From: Ravi Jonnalagadda <ravis.opensrc@gmail.com>
To: SeongJae Park <sj@kernel.org>
Cc: damon@lists.linux.dev, linux-mm@kvack.org,
linux-kernel@vger.kernel.org, linux-doc@vger.kernel.org,
akpm@linux-foundation.org, corbet@lwn.net, bijan311@gmail.com,
ajayjoshi@micron.com, honggyu.kim@sk.com, yunjeong.mun@sk.com
Subject: Re: (sashiko review) [PATCH v6 1/1] mm/damon: add node_eligible_mem_bp and node_ineligible_mem_bp goal metrics
Date: Tue, 7 Apr 2026 19:33:43 -0700 [thread overview]
Message-ID: <CALa+Y17YnrOe=UXWBMKJ1U6seKJuauDqAdTDYo1cCYnrP_vSFg@mail.gmail.com> (raw)
In-Reply-To: <20260407160546.52220-1-sj@kernel.org>
On Tue, Apr 7, 2026 at 9:05 AM SeongJae Park <sj@kernel.org> wrote:
>
> Adding another thought at the end of the mail without cutting the previous
> unrelated questions, so that Ravi can answer all my questions at once.
>
> On Mon, 6 Apr 2026 17:13:08 -0700 SeongJae Park <sj@kernel.org> wrote:
>
> > On Mon, 6 Apr 2026 12:47:56 -0700 Ravi Jonnalagadda <ravis.opensrc@gmail.com> wrote:
> >
> > > On Sun, Apr 5, 2026 at 3:45 PM SeongJae Park <sj@kernel.org> wrote:
> > > >
> > > >
> > > > Ravi, thank you for reposting this patch after the rebase.
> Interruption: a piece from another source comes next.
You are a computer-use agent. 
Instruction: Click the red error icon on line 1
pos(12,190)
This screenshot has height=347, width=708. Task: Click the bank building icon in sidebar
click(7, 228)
This time sashiko
> > > > was able to review this, and found good points including things that deserve
> > > > another revision of this patch.
> > > >
> > > > Forwarding full sashiko review in a reply format with my inline comments below,
> > > > for sharing details of my view and doing followup discussions via mails. Ravi,
> > > > could you please reply?
> > > >
> > >
> > > Thanks SJ, providing your comments on top of sashiko's review is very helpful.
> >
> > I'm glad to hear that it is working for you :)
> >
> > [...]
> > > > > +static unsigned long damos_calc_eligible_bytes(struct damon_ctx *c,
> > > > > > + struct damos *s, int nid, unsigned long *total)
> > > > > > +{
> > [...]
> > > > > > + struct folio *folio;
> > > > > > + unsigned long folio_sz, counted;
> > > > > > +
> > > > > > + folio = damon_get_folio(PHYS_PFN(addr));
> > > > >
> > > > > What happens if this metric is assigned to a DAMON context configured for
> > > > > virtual address space monitoring? If the context uses DAMON_OPS_VADDR,
> > > > > passing a user-space virtual address to PHYS_PFN() might cause invalid
> > > > > memory accesses or out-of-bounds page struct reads. Should this code
> > > > > explicitly verify the operations type first?
> > > >
> > > > Good finding. We intend to support only paddr ops. But there is no guard for
> > > > using this on vaddr ops configuration. Ravi, could we add underlying ops
> > > > check? I think damon_commit_ctx() is a good place to add that. The check
> > > > could be something like below?
> > > >
> > >
> > > I plan to add the ops type check directly in the metric functions
> > > (damos_get_node_eligible_mem_bp and its counterpart) rather than in
> > > damon_commit_ctx(). The functions will return 0 early
> > > if c->ops.id != DAMON_OPS_PADDR.
> > >
> > > That said, if you prefer the damon_commit_ctx() validation approach to
> > > reject the configuration outright, I can implement it that way instead.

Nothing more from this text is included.